Her comic sound effect bubbles always appeared canary yellow. Much like the Tricky Dicky sketches featured in the first series, Daisy would set difficult challenges for a small group of children who were selected from local schools or drama organisations. If even one of the children succeeded in performing the challenge, Daisy would start to cry or throw a tantrum; but if they all failed, Daisy would laugh and celebrate her victory. From Series 8 onwards, Daisy had to do the challenge herself if the kids succeeded. She would get covered in mouldy food or would fall into the swimming pool. If she fell in, the kids laughed and said hurrah.

In the last episode of Series 2 to Series 10, Daisy would set children a task where they would get themselves in trouble (usually by throwing food or gunge balloons at a policeman, some old ladies, or angry members of the public) but the plan would usually backfire and get Daisy into trouble. Daisy would also whistle to give the children a signal to perform. She is also a friend of Minnie Magic as she is seen in one of Minnie's sketches, coming to visit her for tea.
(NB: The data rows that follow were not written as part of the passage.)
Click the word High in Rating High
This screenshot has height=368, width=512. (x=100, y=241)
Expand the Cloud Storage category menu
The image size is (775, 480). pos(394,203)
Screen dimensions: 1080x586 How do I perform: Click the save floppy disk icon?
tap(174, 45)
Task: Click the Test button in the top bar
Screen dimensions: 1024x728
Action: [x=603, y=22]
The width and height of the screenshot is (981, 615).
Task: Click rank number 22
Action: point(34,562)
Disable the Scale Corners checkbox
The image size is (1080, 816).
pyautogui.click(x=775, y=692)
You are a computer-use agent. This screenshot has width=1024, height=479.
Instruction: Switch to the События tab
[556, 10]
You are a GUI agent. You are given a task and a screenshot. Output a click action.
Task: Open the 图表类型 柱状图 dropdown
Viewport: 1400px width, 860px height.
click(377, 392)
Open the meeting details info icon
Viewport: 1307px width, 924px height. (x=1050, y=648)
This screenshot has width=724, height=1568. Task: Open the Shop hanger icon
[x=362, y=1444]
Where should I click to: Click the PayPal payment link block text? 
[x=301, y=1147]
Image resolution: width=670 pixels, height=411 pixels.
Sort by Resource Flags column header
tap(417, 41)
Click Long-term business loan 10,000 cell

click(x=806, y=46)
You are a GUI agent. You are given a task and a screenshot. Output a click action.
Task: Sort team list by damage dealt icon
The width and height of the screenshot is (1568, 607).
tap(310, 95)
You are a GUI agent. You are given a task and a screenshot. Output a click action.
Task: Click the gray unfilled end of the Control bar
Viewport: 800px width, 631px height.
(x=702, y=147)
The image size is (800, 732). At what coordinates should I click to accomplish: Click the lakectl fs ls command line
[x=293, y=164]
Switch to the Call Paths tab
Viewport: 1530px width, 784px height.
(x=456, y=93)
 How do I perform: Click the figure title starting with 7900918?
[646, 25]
She also appeared in one of Cuthbert Lilly's sketches where he was attempting to get her a present for her birthday; and in one of Smart Arty's sketches to hand him a party invitation. She is in the centre of the middle row, below the clown/dot to dot square.

Daisy was one of the show's most popular characters and also one of the longest-running. In Series 2 to 7, she was voiced by Neil Buchanan (who was also Smart Arty). In Series 8 onwards, she was voiced by Sophie Aldred (who was also Minnie Magic).

Minnie The Mini Magician (1999–2001) 

Minnie Magic was played by Sophie Aldred and was featured in Series 8 to 10. She was Smart Arty's replacement after Neil Buchanan left the role at the end of Series 7. 
Minnie was a magician in training who wore an L-plate around her neck to show this. She had a mop of curly orange hair, freckles and wore black rimmed circular glasses. Minnie's main attire consisted of a purple magician's robe with a yellow collar, decorated with yellow stars and spots with a matching hat and bloomers, along with black and white striped leggings and purple shoes.

Her comic sound effect bubbles always appeared orange. Minnie often uses her magic performances to try out new things, make new discoveries or just to do a simple task, but they usually go wrong or backfire on her, and whenever they did, she would sigh her catchphrase of "Oh well!" before tapping her learner sign. Sometimes she succeeds and twiddles her glasses, saying her other catchphrase "Magic!" She is also a friend of Daisy Dare as seen in one of her sketches when she invited her to tea. She is at the Bottom Row on the Right Side.

Other Pages 
 Question Mark (Puzzle Page)
 Dot to Dot
 Eye (Spot the Difference)
 Eyes in Leaves (Guess the Animal)
 Magnifying Glass (Dingbats)

ZZZap!
ZZZap!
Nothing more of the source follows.